Selection
Y'know, I've also been thinking... after 12:00 am in the it will never ever be September 21, 2004 again. I guess it makes me want to cherish every day and enjoy the time I have here on earth,but who wants to do crap like that? Though I have to say it's hard not to be greatful and thenkful and cherish time when you have someone like Jessie in your life. *swoonyhappysigh*
All in all, things are going pretty well, TOM's almost gone, which is very good. Since it's an unwelcome visitor and everything, um...yeah, that's about it. I think.
Ja nee
Current mood:  drained Current music: Getting Away With Murder- Papa Roach
Sunday, September 19, 2004
Leann's surprise worked...well, kinda, we didn't really have everything completely ready due to my mother's procrastinating habits, but she was still surprised about Christy being here. Which was good, because that was the main purpose. I wanted to do something nice for her, cuz I love her and I miss her and I wanted to give her a hug.
Yes, we all talked to Jessie last night on ze phone, Leann's obsessed with his accent. Honestly, he doesn't really have much of one, just when he says certain things... like guitar, I think Leann annoyed the fuck out of him last night. But that's ok, he's very tolerant (he -is- my man, after all, you gotta be tolerant in that respect) And kiko, yes, loveable, wonderful kiko who told me to shove a burning stick up my butt. And twist it.
But not before I told him to squeeze his testicles with a monkey wrench, Leann says he laughed...which made me feel good. I like making people laugh, I usually think my sense of humor is immature and retarted because...stuff. Either that or no one understands me, I opt for the latter. Because I don't even understand me, thereafter, no one else does.

Goal A
Extract from the journal entry the passage between "Y'know, I've also" and "it. I think.", inclusive.
Goal B
Summarize the journal entry in two sentences.
Goal C
Proceed with the journal entry from its final sentence onward.
The records that come next were taken from a different source.

Records supplied

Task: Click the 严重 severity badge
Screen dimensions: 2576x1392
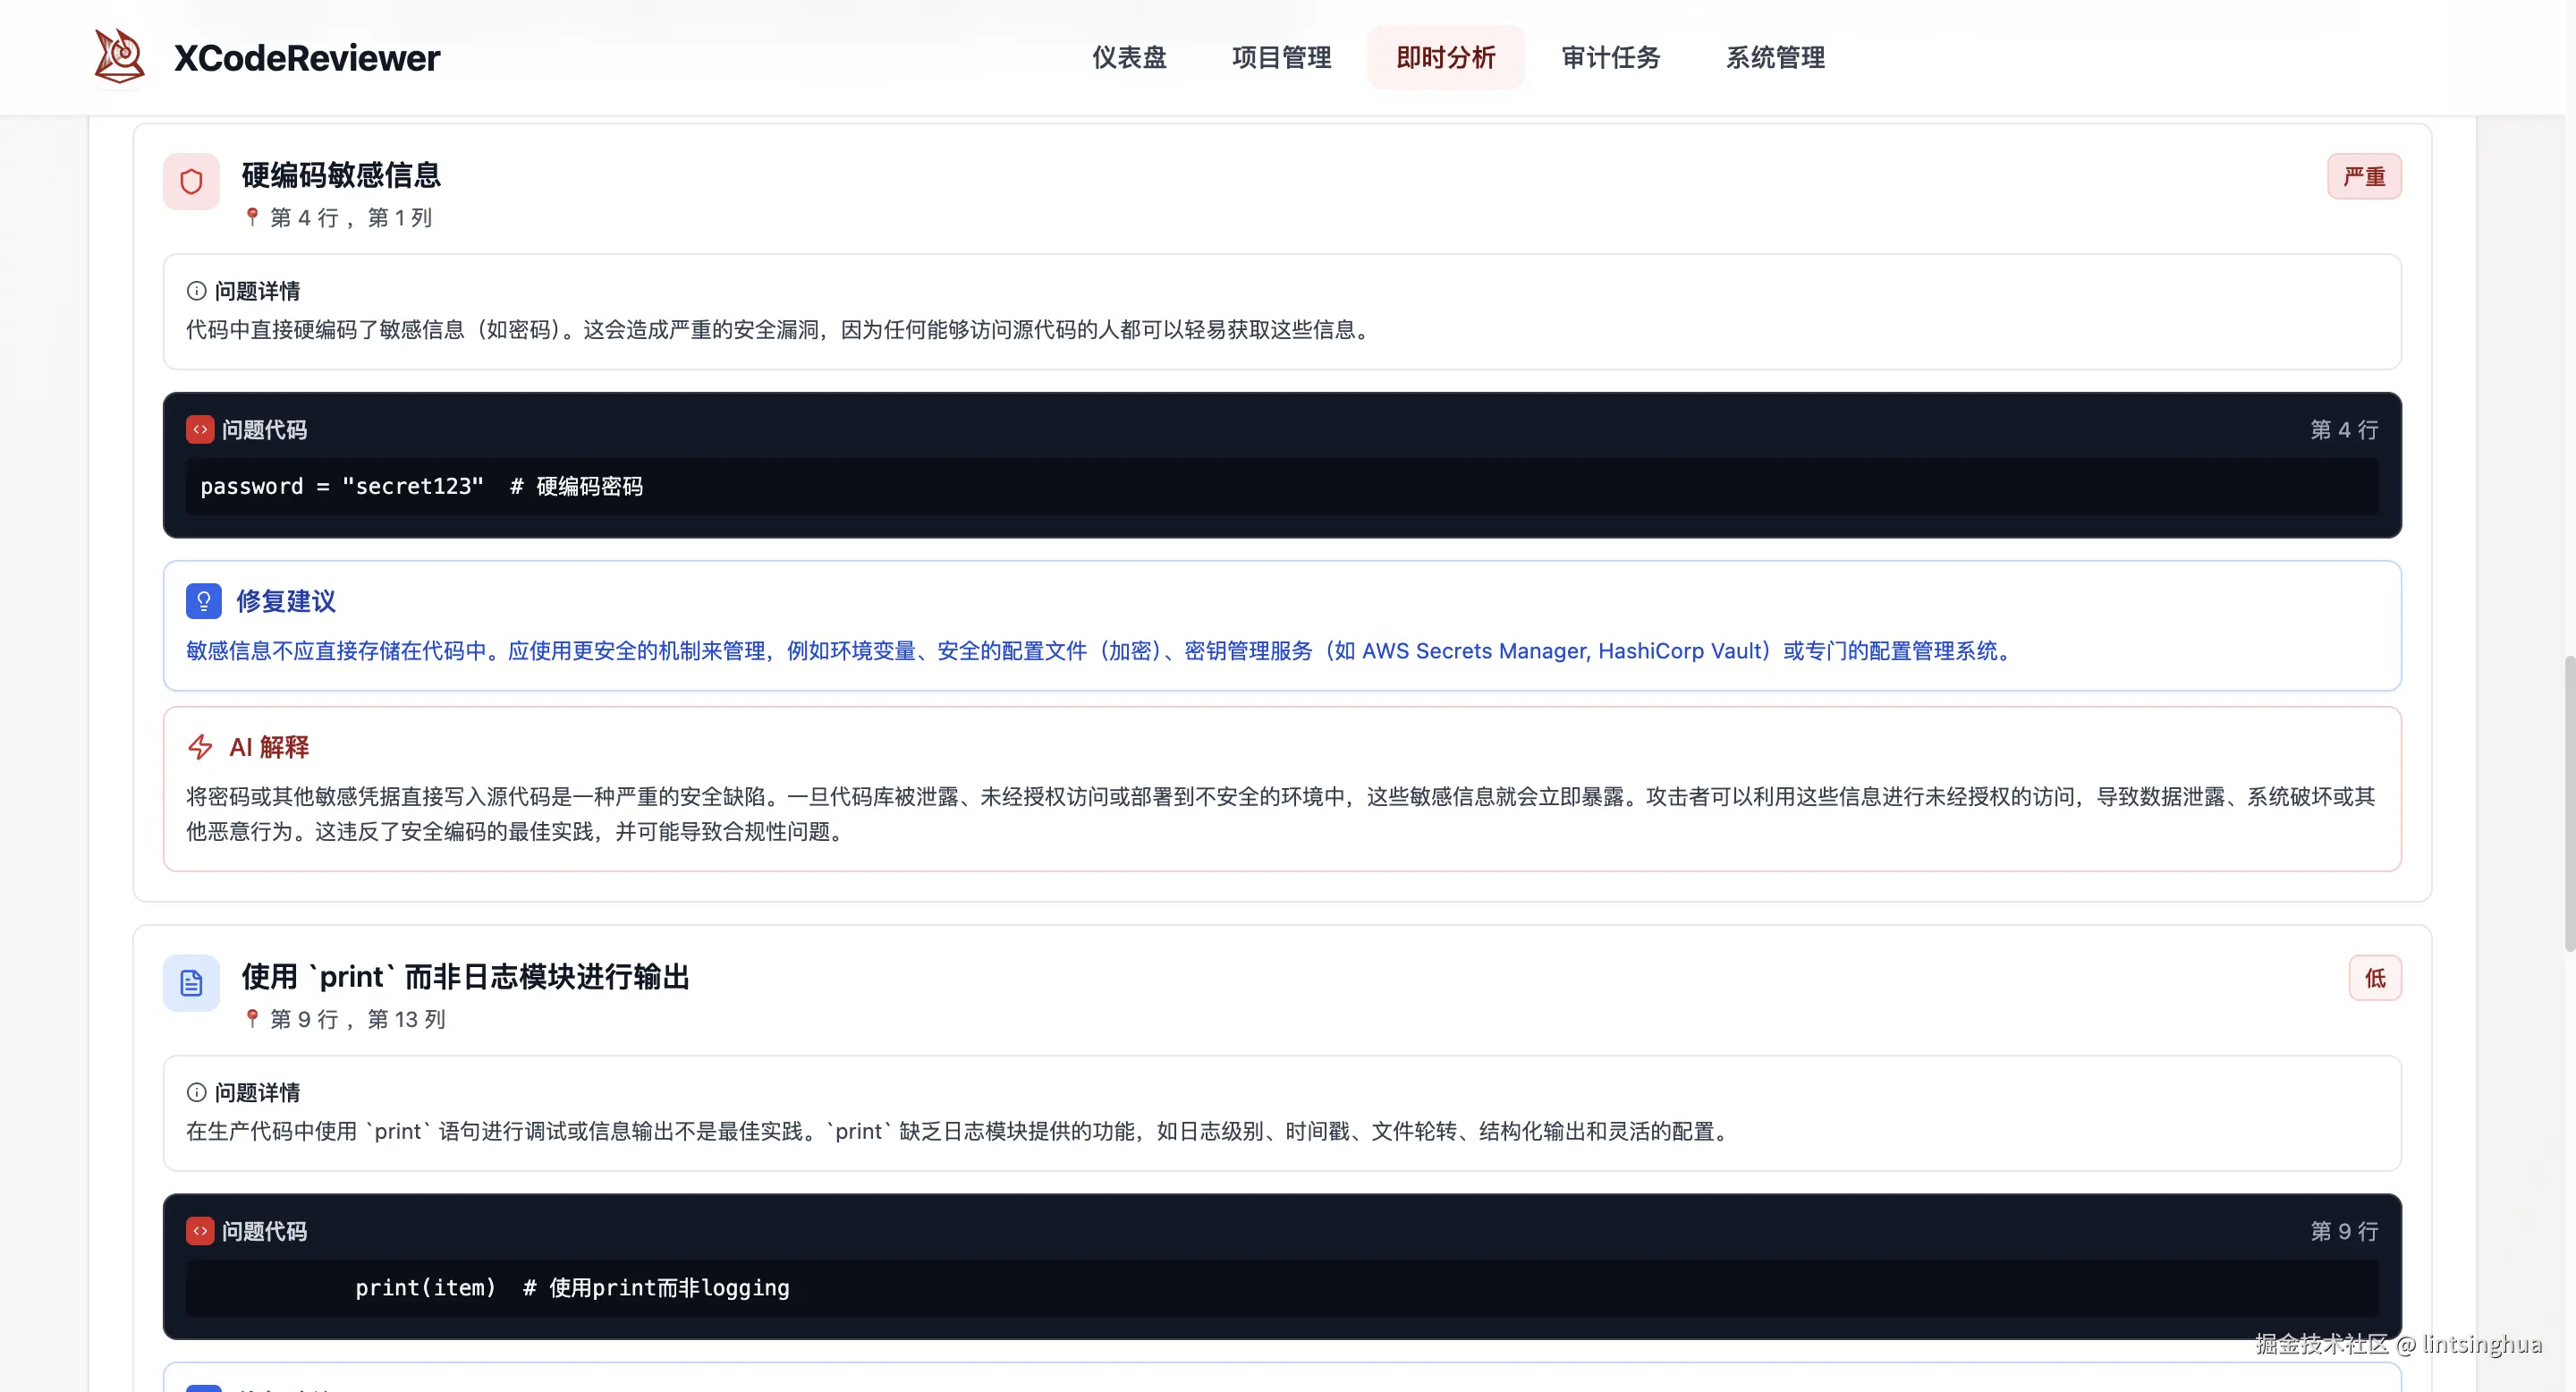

==

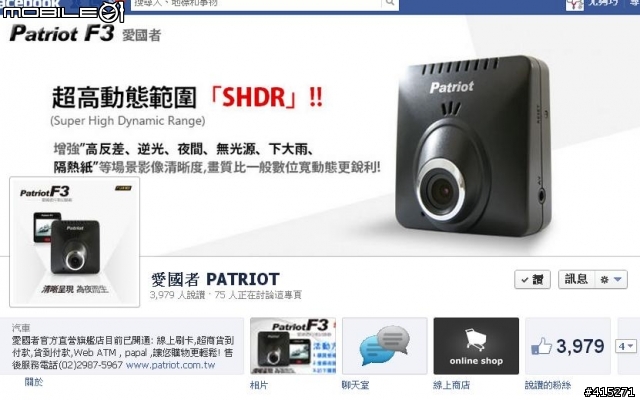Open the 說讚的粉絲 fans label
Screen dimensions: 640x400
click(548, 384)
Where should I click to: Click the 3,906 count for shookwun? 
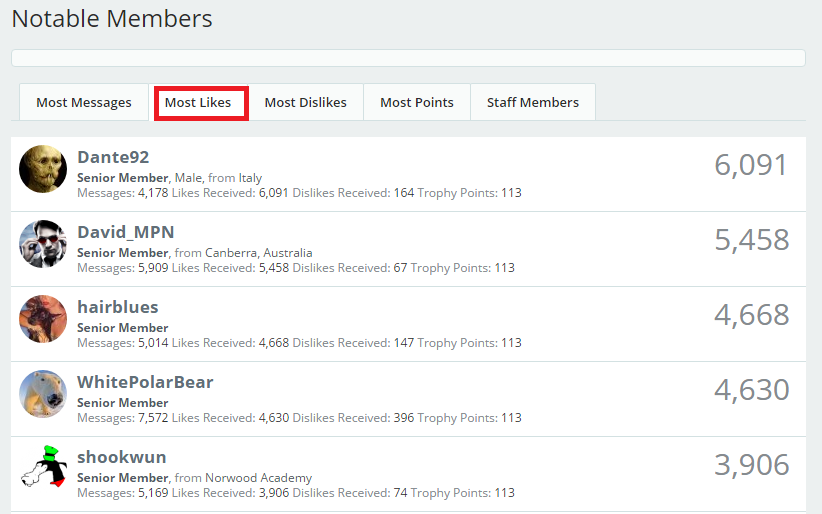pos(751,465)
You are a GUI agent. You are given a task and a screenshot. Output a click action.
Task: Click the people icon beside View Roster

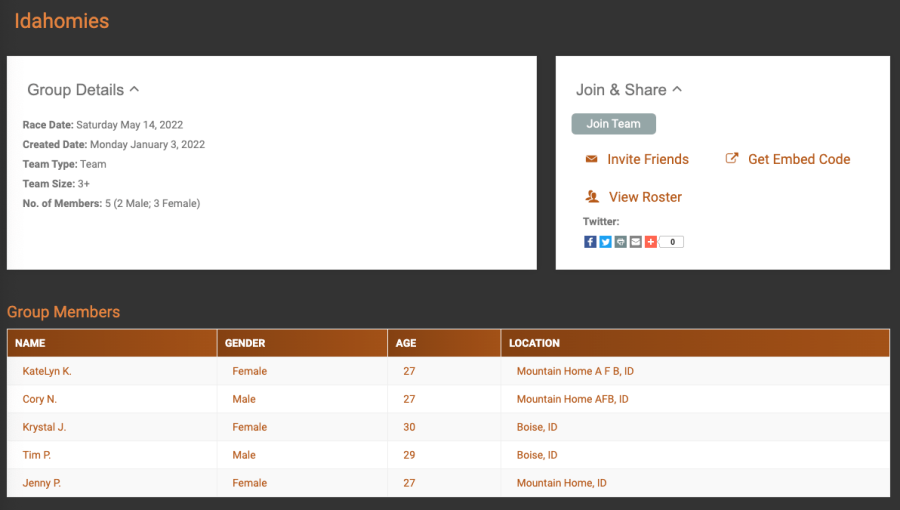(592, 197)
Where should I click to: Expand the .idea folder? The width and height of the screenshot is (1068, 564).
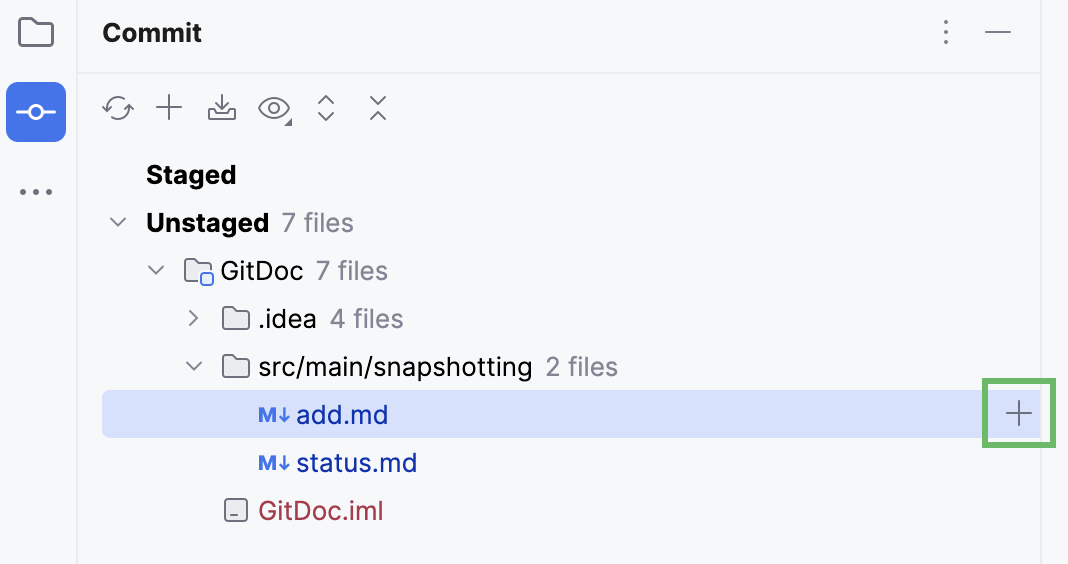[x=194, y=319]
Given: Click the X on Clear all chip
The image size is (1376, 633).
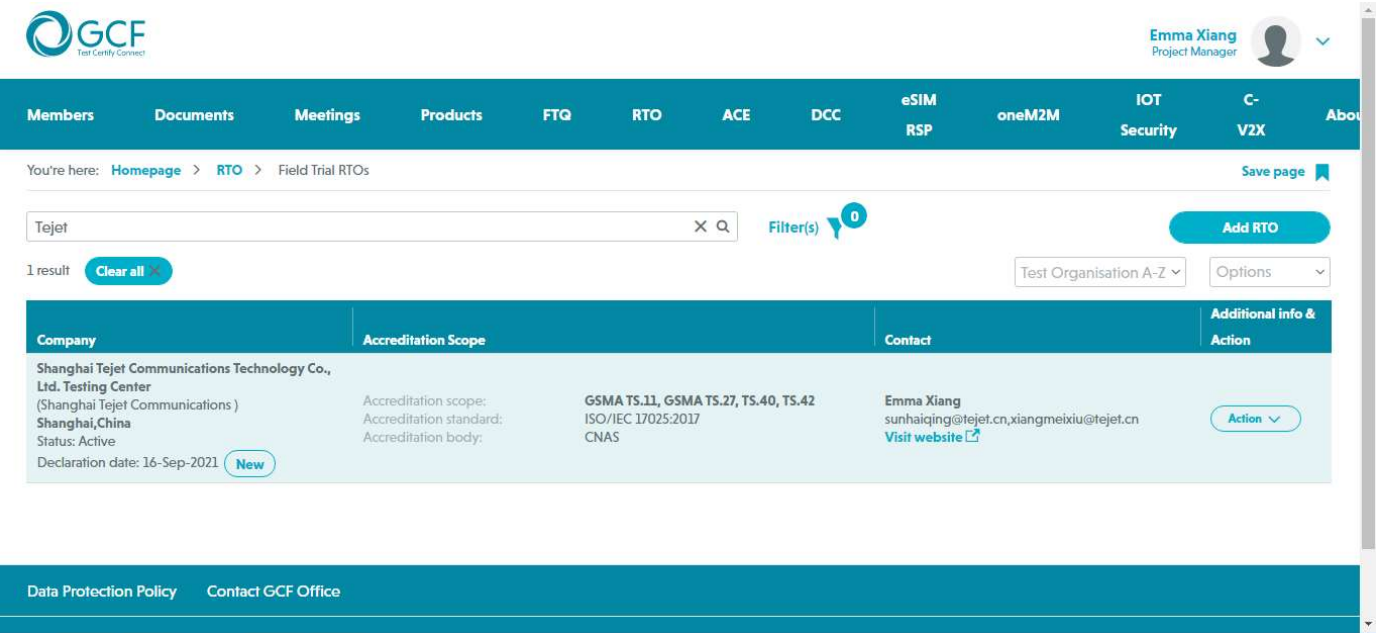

Response A
Y'know, I've also been thinking... after 12:00 am in the it will never ever be September 21, 2004 again. I guess it makes me want to cherish every day and enjoy the time I have here on earth,but who wants to do crap like that? Though I have to say it's hard not to be greatful and thenkful and cherish time when you have someone like Jessie in your life. *swoonyhappysigh*
All in all, things are going pretty well, TOM's almost gone, which is very good. Since it's an unwelcome visitor and everything, um...yeah, that's about it. I think.

Response B
The writer reflects that September 21, 2004 will never come again and finds it hard not to be grateful with Jessie in their life, adding that things are going pretty well. An earlier post describes Leann's surprise, which was not fully ready but still surprised her with Christy's visit, and a phone call with Jessie in which Leann was obsessed with his accent.

Response C
Speaking of which, I could completely go into this whole thing about my mom and not understanding me *rolls her eyes* puh-lease, get over it. My mom can't understand that I don't want her to be able to understand me, and I don't want to tell her things. But it kind of makes me sad, I mean, she does do a lot for me and my brother and the way she's treated sometimes. There's really nothing I can do, I try to treat her with the respect she deserves, but then she does something to piss me off instead of giving me that same respect back.
I don't know, I'm just rambling...
Current mood:  contemplative Current music: Link!- System of a Down
Thursday, September 16, 2004
Wow, I'm sleepy, and I have no idea why. I'm blah...whee, I miss Jessie...he said he'd call me back,but that could take forever. School yesterday was normal, I was very, very tired yesterday, which is good, because today was a day off. Which made me very, very happy. I got to sleep in for a while.
Um, that's about all that's even remotely interesting....not even that.
I'm done.
Later
Current mood:  lethargic Current music: Until it Sleeps- Metallica
Tuesday, September 14, 2004
I should really get around to busying myself with a background image...or something. Maybe, maybe not, I probably won't be around here for long. Jessica showed her confidence in me keeping this today in a note we were passing with an "I give it 2 weeks...tops" she's probably right. But don't mourn for my loss...uh...again. I'll be back on some random journal site. Not that anyoen reads this *rolls her eyes* which is why I usuallyjust don't even bother.
Aaaaanyways, I'm in -such- a good mood today. I really have absolutely no clue what brought it on. Maybe my sudden burst of confidence at totally acing my Marine Science test, and my Psychology test (I am sooo amazingly awesome) Jessie only makes it better, which I never protest to. I love him so much. I wish the whole world knew it. Maybe they will...one day, eventually. Though for now, just me and him and a bunch of other people knowing is fine with me.
I went to dinner with my mom today, we talked some, I haven't really talked to her for a while. It was kind of nice, and now I feel important and accomplished because I owed her that... I feel so bad for the way me and my brother treat her sometimes, it makes me want to throw up. PLus some recent stuff, that I won't go into.
Yeah.
Nothing else, I'm gone now.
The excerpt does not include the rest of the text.